Selon le critère qui a prévalu d’Aristote à la Renaissance, la condition nécessaire et suffisante d’une connaissance « scientifique » est de nous faire savoir (faciens scire) quelque chose de certain sur les causes et leurs effets : qu’elle soit le fruit d’une activité enrichissante et cohérente de la raison, appliquée au réel.

Certains ne manqueront pas de sourire d’une telle tautologie. Ils n’oublient qu’une chose : pour l’intelligentsia contemporaine, il y a longtemps que celle-ci n’en est plus une.
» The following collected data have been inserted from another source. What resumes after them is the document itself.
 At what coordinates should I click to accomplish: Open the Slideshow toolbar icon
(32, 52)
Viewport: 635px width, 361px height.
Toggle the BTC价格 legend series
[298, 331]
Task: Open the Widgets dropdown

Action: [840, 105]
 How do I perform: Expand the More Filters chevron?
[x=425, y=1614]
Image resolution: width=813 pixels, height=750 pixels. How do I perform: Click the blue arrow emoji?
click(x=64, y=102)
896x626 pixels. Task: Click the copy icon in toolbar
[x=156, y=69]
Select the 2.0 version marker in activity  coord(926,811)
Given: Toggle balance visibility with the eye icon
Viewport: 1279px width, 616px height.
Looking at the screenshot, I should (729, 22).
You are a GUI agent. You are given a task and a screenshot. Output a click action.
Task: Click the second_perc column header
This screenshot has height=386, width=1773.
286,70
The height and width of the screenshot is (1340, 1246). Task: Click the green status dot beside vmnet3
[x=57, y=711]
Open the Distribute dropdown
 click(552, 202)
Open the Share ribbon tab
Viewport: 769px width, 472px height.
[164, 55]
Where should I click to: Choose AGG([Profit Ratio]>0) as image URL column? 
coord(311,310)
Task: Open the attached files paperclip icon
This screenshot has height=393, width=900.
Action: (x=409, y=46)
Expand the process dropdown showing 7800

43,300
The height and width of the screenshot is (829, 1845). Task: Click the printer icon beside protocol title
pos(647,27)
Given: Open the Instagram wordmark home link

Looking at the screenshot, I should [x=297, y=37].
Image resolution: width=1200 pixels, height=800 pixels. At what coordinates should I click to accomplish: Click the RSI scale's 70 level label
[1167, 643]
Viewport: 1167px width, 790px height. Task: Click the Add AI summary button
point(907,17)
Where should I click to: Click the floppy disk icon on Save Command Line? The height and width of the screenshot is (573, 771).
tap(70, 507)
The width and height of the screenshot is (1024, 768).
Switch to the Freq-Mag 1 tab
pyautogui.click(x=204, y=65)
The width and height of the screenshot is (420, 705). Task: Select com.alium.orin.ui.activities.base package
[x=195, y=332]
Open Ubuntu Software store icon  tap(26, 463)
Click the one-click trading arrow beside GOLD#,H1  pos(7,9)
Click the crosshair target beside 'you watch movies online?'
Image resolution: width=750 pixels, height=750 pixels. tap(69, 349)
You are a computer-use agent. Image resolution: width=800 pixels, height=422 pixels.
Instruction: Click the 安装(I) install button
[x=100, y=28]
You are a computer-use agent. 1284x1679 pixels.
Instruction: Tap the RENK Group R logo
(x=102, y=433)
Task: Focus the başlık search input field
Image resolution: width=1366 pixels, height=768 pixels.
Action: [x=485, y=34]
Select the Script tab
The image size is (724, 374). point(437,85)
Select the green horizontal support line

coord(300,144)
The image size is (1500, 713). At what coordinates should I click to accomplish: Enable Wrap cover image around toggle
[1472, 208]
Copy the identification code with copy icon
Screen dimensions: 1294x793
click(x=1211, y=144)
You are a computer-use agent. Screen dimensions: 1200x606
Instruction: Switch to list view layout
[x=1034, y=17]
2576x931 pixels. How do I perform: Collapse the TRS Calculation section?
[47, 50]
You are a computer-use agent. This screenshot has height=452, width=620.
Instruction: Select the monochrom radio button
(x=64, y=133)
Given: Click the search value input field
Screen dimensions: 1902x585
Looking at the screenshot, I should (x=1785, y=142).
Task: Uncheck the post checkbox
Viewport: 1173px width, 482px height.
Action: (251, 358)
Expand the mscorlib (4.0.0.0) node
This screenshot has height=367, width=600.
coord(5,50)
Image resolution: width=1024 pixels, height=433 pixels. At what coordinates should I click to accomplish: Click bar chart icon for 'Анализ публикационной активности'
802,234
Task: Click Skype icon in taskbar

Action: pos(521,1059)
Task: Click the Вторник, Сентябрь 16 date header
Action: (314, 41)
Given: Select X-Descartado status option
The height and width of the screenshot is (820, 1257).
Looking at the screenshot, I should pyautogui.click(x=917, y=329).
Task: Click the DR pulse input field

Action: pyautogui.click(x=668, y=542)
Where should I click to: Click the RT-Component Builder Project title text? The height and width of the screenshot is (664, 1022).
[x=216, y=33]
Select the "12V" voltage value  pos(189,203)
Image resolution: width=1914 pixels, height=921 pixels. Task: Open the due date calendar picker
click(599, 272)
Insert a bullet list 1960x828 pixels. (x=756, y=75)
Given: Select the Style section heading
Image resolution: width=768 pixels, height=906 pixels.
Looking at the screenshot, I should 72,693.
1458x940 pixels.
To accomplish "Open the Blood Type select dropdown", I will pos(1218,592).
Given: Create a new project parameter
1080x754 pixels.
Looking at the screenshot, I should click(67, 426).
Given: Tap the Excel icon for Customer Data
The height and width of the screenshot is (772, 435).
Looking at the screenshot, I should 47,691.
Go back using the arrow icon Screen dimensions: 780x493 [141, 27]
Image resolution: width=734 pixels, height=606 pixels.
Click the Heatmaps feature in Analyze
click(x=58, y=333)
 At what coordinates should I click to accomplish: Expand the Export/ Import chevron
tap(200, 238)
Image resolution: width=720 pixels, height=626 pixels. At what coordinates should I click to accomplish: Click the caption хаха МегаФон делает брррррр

Qu’on interroge n’importe quel manuel scolaire, qu’on ouvre la première encyclopédie : il n’y a aujourd’hui de science que du « quantitatif » et du « mesurable », de la relation mathématiquement exprimée – ou encore du calcul probabilitaire, introduit dans le domaine de la contingence. Il suit de là qu’en dehors des purs « êtres de raison », on n’admet plus d’objets susceptibles de théorie authentiquement et intégralement scientifique : totalitarisme de mathématiciens ; victoire des seules mathématiques fondamentales ou appliquées, et de toutes les sciences expérimentales ou « humaines » qui en découlent. Il suit de là également que la psychologie, la morale, la métaphysique, ne sont plus des sciences pour le monde moderne. A fortiori la politique…

La définition traditionnelle de la science, telle que la résume saint Thomas d’Aquin, reste beaucoup plus large: cognitio certa necessarii per causas, « la connaissance certaine du nécessaire par ses causes ». Son champ d’application est infiniment moins restrictif, on le voit, que celui imposée par le génie, prétendument scientifique, de notre siècle : un phénomène n’aura nul besoin, pour devenir objet de science, d’être « réductible » à un pur faisceau de mesures, de structures ou de relations, au seul point de vue de sa quantité. Il suffit (et en vérité c’est déjà beaucoup) de montrer que cet objet peut recevoir une explication satisfaisante, nécessaire et générale, du point de vue de sa causalité.

Connaître par les causes, tel est le propre de la raison : toute connaissance vraiment causale est scientifique par définition.